Un frammento di romanticismo con Lucio Bardi, che dai tempi dei tempi, canta l’amore con la dolcezza di una voce impropria ma accogliente. Le parole vengono dal mare profondo, scritte da sua sorella, Donatella Bardi, a cui facciamo un inchino per la poesia.

Per ultimo entra Leo Folgori, accompagnato da cinque musicisti d’eccezione “ Ogni giorno consumo la vita che ci porta verso il tramonto, inevitabilmente tramonterò…” un inizio che è un buongiorno a tutto tondo. Si percepisce che le parole hanno un senso, con la musica appropriata evolvono il senso e diventano parte del sentire.

Subito dopo una grande sorpresa, sale sul palco Luca Manoni, per interpretare con Leo Folgori “Altri libertini” di Pier Vittorio Tondelli. Ora capite perché il Nobel a Dylan è il Nobel ai musicisti folk del Folkstudio giovani. Una canzone dal valore letterario oltre ogni confine prestabilito. Manoni-Folgori escono fuori dai concetti della musica ed attirano il pubblico dentro una via dove il tormento si fonde con l’emozione e con i desideri dell’essere umano. Questa è la vera rivoluzione del folk, invertire la concezione banale del pensiero per tramutarla in agire quotidiano con la musica e il canto.

Così Leo Folgori diffonde il suo messaggio con il mezzo più efficace, la sua voce, la sua chitarra, la sua armonica, il suo fischio alla Morricone. Riesce a commuovere, a far riflettere, a far gioire la platea che si alza in piedi, fischia, batte le mani, segue il ritmo. Leo Folgori è originale, non simile a nessuno, è lui la sua musica, dentro cui ci mette ciò che sente: il senso della condizione umana e l’incapacità dell’uomo di ripudiare la guerra in maniera definitiva e totale, tanto da poter cantare che la guerra è bella e sempre quella. Leo Folgori non è solo poesia o canzoni, ma è l’intensità con la quale riesce ad armonizzare linguaggi diversi tra loro, dentro il solco del folk. Ci fa venire voglia di ascoltarlo e riascoltarlo, perché ogni ascolto ci dice cose nuove, in modo poetico e allusivo, donando la sua intensa musicalità.

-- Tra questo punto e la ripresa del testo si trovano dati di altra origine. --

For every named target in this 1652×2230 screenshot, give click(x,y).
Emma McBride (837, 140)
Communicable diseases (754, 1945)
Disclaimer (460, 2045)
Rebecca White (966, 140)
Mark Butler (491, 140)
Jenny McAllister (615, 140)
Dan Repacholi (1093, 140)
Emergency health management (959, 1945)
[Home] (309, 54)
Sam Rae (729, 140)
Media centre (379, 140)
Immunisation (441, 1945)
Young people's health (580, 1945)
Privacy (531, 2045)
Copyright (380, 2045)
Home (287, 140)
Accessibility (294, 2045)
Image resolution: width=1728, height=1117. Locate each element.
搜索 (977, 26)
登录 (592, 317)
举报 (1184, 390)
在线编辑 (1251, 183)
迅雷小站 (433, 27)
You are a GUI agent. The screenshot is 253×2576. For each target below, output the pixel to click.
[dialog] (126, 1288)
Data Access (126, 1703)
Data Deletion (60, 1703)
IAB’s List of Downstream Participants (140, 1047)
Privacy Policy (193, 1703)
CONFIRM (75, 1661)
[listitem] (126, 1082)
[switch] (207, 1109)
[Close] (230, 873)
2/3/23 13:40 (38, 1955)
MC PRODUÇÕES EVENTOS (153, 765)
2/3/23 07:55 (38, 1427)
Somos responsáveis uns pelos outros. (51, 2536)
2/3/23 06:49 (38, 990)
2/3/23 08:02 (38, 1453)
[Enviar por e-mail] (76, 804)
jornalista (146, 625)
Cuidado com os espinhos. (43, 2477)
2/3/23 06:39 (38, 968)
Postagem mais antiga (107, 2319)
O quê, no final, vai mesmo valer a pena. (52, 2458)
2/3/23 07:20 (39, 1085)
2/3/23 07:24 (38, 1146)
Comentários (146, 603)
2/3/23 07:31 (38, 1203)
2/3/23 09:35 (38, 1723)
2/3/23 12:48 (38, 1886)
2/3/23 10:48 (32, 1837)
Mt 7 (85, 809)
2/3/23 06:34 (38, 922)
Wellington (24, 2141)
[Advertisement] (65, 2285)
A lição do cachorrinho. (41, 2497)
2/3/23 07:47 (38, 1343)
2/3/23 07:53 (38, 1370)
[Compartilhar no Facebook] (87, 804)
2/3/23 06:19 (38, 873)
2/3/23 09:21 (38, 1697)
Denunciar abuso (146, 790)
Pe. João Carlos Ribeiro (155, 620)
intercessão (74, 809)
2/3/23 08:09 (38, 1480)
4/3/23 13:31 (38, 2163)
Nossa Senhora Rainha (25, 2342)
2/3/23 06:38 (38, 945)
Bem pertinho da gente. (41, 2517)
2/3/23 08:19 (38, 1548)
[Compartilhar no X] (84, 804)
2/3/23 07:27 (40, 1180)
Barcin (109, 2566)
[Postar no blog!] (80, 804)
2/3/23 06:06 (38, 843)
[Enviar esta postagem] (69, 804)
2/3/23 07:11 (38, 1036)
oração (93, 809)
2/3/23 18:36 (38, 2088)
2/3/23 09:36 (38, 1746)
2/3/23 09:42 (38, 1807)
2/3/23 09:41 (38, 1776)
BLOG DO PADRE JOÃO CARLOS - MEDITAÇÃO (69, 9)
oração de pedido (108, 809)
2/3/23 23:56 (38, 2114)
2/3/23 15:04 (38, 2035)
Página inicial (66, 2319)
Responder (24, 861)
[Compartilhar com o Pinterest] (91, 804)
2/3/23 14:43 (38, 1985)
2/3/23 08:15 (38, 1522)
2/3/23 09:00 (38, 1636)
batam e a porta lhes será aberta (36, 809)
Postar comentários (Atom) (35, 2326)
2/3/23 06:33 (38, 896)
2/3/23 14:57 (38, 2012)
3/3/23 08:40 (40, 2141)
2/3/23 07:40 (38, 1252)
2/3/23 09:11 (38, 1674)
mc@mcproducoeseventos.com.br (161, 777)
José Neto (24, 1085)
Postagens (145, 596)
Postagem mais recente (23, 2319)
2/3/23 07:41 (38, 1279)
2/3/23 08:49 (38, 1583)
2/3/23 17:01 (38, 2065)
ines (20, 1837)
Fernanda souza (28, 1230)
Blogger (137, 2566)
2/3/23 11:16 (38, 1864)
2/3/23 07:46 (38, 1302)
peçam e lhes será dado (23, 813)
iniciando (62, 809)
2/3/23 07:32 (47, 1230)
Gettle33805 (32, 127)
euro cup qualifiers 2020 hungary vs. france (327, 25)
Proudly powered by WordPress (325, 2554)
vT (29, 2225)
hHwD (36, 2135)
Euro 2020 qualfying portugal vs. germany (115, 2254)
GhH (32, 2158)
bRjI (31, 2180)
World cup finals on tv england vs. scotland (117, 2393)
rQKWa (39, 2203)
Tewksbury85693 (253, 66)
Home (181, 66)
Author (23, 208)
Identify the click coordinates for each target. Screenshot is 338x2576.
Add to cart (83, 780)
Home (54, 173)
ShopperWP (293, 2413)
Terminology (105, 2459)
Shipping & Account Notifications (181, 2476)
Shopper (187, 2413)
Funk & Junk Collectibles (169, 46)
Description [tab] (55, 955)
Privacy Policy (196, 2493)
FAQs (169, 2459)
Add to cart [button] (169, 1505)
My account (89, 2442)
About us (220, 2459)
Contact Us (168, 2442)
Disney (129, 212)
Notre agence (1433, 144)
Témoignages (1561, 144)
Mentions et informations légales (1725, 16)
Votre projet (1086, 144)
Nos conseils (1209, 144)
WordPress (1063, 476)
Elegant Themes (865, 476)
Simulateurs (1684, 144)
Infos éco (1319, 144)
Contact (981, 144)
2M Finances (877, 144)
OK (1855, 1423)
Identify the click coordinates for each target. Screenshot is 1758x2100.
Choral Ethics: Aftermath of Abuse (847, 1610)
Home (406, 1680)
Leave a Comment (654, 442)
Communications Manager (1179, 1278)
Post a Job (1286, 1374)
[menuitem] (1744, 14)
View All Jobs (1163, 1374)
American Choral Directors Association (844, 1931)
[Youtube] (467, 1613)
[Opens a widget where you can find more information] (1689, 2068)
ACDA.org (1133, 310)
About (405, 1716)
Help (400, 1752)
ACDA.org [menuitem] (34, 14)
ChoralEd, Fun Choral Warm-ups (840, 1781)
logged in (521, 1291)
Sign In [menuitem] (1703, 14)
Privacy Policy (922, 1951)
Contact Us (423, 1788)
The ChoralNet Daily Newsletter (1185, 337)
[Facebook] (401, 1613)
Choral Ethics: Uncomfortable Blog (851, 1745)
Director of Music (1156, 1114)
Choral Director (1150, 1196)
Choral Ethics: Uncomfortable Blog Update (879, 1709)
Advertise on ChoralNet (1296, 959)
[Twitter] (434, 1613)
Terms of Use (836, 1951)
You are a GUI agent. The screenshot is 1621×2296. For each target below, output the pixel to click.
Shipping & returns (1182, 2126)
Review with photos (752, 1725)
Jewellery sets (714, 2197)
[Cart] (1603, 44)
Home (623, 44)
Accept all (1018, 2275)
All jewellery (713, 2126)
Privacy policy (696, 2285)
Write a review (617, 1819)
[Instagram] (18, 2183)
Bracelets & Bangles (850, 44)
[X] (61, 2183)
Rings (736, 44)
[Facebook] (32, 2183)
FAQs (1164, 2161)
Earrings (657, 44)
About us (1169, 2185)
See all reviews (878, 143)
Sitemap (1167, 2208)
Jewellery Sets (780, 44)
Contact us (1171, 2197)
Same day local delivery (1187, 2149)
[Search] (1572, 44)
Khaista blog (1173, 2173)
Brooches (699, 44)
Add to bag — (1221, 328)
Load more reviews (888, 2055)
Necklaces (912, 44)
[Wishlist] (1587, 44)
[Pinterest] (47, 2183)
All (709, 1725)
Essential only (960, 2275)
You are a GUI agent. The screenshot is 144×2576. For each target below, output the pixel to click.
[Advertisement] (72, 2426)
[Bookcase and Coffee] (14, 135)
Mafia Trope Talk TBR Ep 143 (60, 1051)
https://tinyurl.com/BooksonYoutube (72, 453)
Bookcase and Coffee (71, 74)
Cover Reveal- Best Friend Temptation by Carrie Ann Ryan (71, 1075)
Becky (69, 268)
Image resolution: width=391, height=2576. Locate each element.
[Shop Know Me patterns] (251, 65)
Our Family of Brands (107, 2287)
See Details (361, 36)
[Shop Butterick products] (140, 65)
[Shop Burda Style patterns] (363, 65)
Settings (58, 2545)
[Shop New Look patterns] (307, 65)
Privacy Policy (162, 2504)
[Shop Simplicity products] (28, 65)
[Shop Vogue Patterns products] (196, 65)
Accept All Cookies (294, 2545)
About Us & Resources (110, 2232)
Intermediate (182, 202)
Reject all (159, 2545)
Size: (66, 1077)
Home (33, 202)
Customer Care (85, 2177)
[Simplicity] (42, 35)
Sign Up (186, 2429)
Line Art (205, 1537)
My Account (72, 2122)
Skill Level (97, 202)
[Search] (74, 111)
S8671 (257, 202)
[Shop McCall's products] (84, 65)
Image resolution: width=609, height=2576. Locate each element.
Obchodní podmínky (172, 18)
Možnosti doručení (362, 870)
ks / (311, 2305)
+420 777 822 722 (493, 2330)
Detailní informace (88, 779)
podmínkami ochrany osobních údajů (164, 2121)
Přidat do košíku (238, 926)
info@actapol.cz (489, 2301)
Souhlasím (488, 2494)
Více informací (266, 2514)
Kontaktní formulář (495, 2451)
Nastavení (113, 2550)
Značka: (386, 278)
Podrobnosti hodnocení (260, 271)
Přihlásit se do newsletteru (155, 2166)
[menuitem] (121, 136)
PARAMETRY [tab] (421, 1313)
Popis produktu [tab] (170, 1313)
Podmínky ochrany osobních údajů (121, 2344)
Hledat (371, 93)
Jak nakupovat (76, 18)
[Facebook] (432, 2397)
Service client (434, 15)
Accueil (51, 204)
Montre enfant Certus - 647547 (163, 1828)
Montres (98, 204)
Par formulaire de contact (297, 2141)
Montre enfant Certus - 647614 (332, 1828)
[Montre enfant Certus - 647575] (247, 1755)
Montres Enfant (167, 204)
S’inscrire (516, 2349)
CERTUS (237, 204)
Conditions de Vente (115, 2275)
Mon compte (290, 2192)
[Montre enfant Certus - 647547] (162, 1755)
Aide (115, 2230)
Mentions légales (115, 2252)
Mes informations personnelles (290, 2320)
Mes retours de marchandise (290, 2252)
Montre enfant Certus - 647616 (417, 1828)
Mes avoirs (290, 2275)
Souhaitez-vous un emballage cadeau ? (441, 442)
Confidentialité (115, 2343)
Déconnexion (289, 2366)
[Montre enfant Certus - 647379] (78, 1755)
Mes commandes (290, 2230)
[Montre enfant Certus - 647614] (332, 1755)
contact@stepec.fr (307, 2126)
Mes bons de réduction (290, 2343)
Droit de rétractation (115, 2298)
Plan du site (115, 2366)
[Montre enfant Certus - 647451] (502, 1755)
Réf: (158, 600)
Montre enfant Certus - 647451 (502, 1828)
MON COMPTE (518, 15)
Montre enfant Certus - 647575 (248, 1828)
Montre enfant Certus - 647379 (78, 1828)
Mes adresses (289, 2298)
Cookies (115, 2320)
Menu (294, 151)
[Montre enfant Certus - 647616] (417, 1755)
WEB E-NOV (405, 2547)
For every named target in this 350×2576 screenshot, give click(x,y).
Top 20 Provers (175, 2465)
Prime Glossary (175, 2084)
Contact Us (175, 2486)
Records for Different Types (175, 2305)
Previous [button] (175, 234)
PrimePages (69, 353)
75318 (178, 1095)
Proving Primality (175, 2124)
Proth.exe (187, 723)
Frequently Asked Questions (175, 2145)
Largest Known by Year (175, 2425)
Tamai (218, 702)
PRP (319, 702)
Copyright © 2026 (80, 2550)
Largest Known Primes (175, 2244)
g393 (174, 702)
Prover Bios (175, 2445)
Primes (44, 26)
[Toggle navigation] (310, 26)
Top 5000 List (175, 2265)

Chiudo questo lungo articolo con un inchino alla dolce Mary Jo accompagnata magistralmente da Cisco, che ci regalano delle sensazioni bellissime, ci fanno commuovere, piangere, ma anche sognare…e quel finale con Luigi Grechi ci ricorda che siamo tutti figli del Folksudio di via Garibaldi 58 a Trastevere.